However, it is the intention of the parties that this Agreement be controlling
over additional or different terms of any purchase order, confirmation, invoice
or similar document, and that waivers and amendments shall be effective only if
made in a writing signed by both parties.
c. Governing Law and Legal Actions - This Agreement shall
be governed by and construed under the laws of the State of California and the
United States without regard to conflicts of laws provisions thereof and without
regard to the United Nations Convention on Contracts for the International Sale
of Goods Neither party will bring a legal action against the other more than two
years after the cause of action arose. In any action or proceeding to enforce
rights under this Agreement, the prevailing party shall be entitled to recover
costs and attorneys' fees.
d. Headings - Headings and captions are for convenience
only and are not to be used in the interpretation of this Agreement.

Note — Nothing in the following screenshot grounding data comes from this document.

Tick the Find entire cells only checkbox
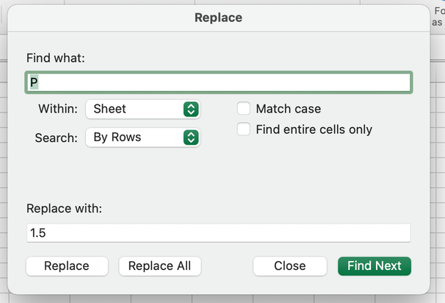 [244, 129]
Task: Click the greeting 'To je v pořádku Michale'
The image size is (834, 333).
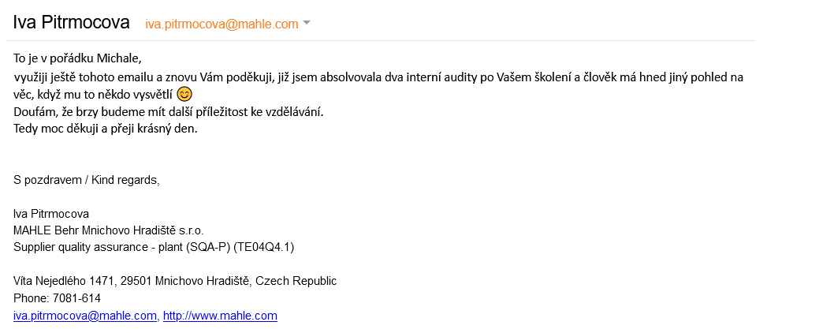Action: coord(77,58)
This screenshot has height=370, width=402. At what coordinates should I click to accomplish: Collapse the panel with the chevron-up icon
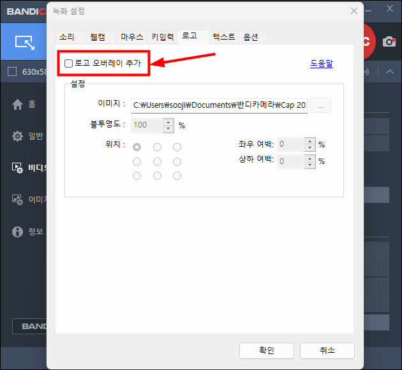[389, 71]
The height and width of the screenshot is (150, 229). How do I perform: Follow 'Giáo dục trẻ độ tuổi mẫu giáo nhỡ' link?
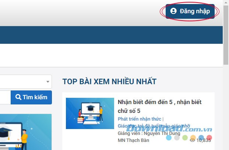pos(154,126)
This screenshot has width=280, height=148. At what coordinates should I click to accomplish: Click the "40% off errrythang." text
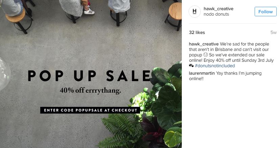[90, 91]
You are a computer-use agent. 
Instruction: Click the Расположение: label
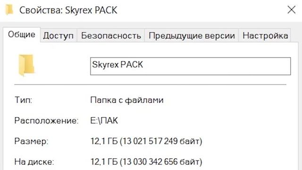[x=46, y=121]
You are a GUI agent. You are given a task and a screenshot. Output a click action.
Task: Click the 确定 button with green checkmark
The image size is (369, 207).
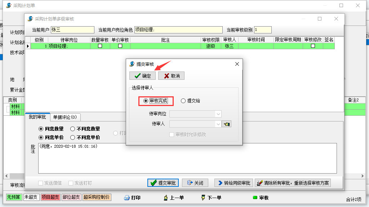143,76
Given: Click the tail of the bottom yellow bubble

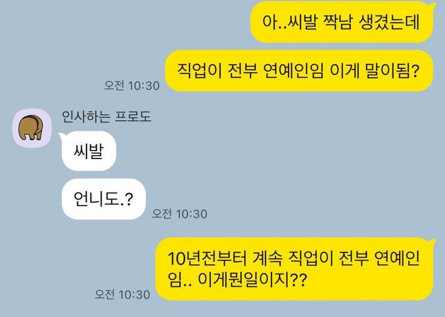Looking at the screenshot, I should (x=433, y=243).
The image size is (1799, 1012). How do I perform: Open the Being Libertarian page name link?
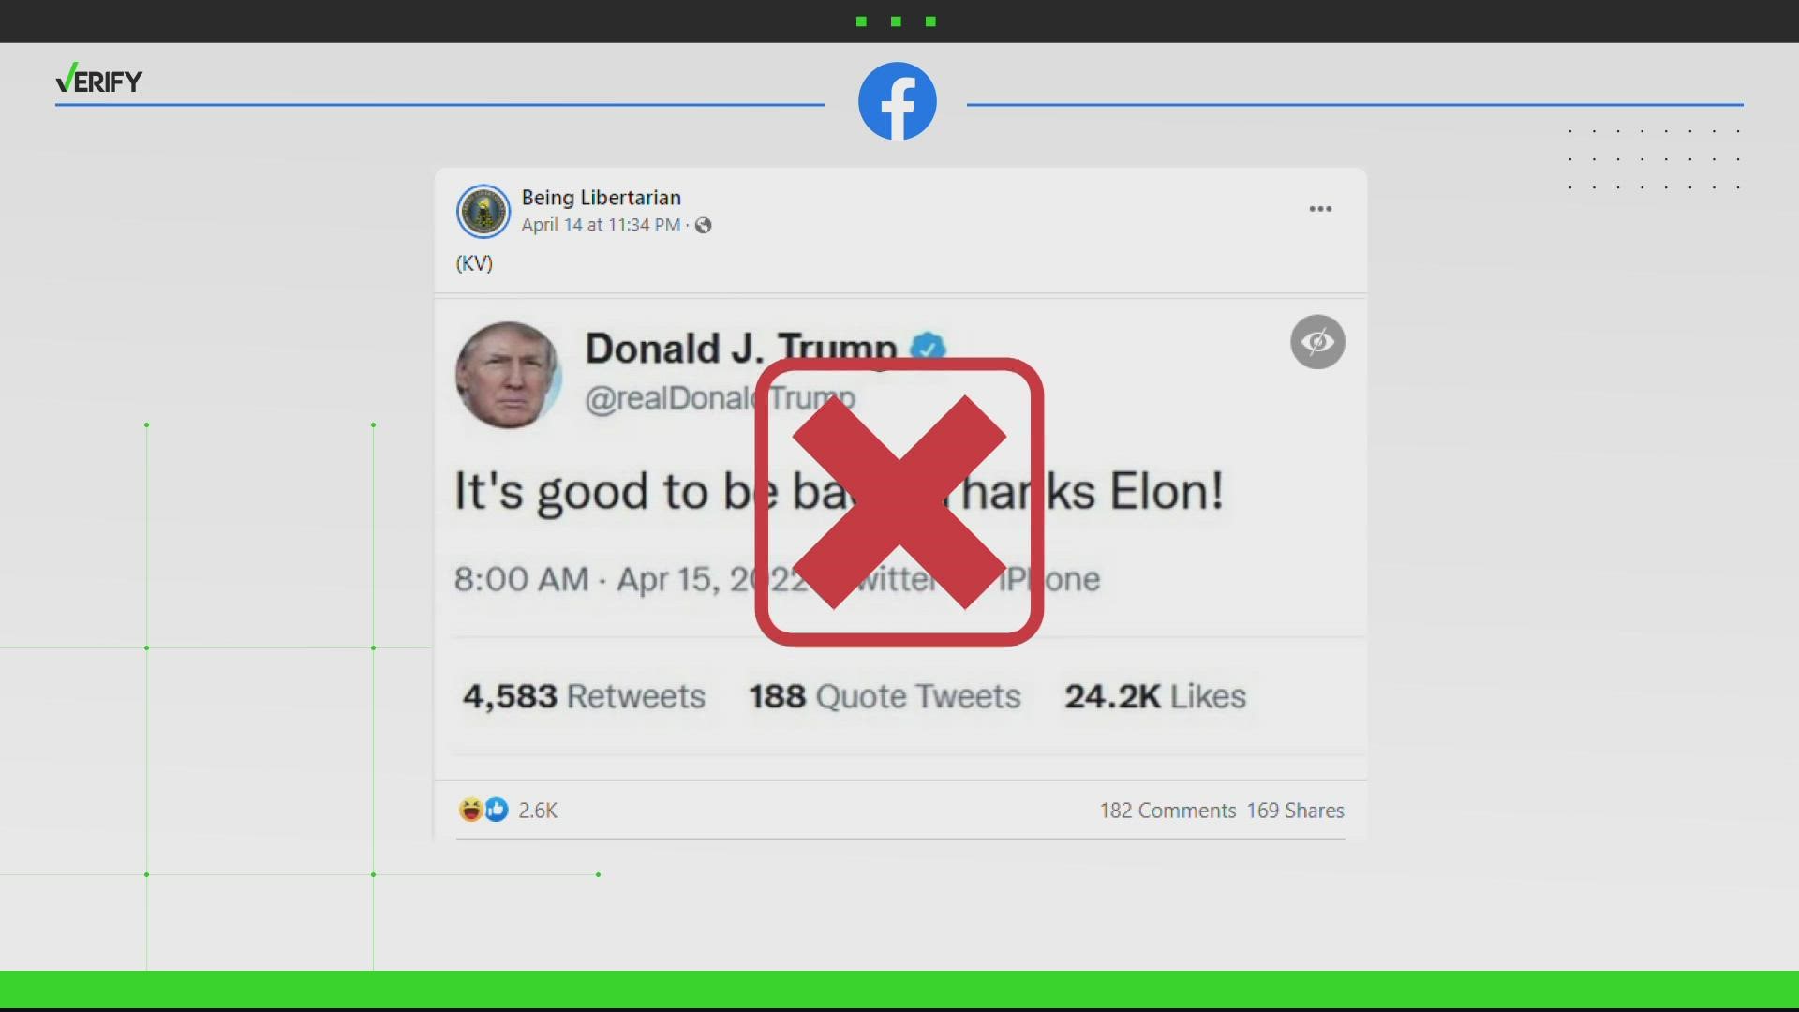coord(601,198)
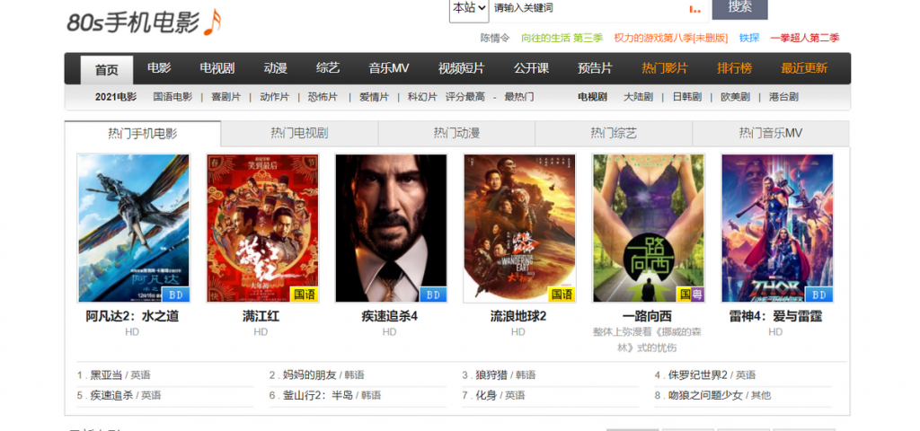
Task: Switch to the 热门动漫 tab
Action: tap(456, 133)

e. Notices - Notices under this Agreement shall be
sufficient only if personally delivered, delivered by a major commercial rapid
delivery courier service or mailed by certified or registered mail, return
receipt requested to a party at its addresses set forth below or as amended by
notice pursuant to this subsection. Notice shall be effective upon receipt as
demonstrated by reliable written confirmation (e.g., certified mail receipt or
courier receipt).
f. Entire Agreement - This Agreement supersedes all
proposals, oral or written, all negotiations, conversations, or discussions
between or among parties relating to the subject matter of this Agreement and
all past dealing or industry custom.
g. No Reliance - Neither party has relied on any promises,
inducements or representations by the other, except those expressly stated in
this Agreement.
h. Severability - If any provision of this Agreement is
held to be illegal or unenforceable, that provision shall be limited or
eliminated to the minimum extent necessary so that this Agreement shall
otherwise remain in full force and effect and enforceable.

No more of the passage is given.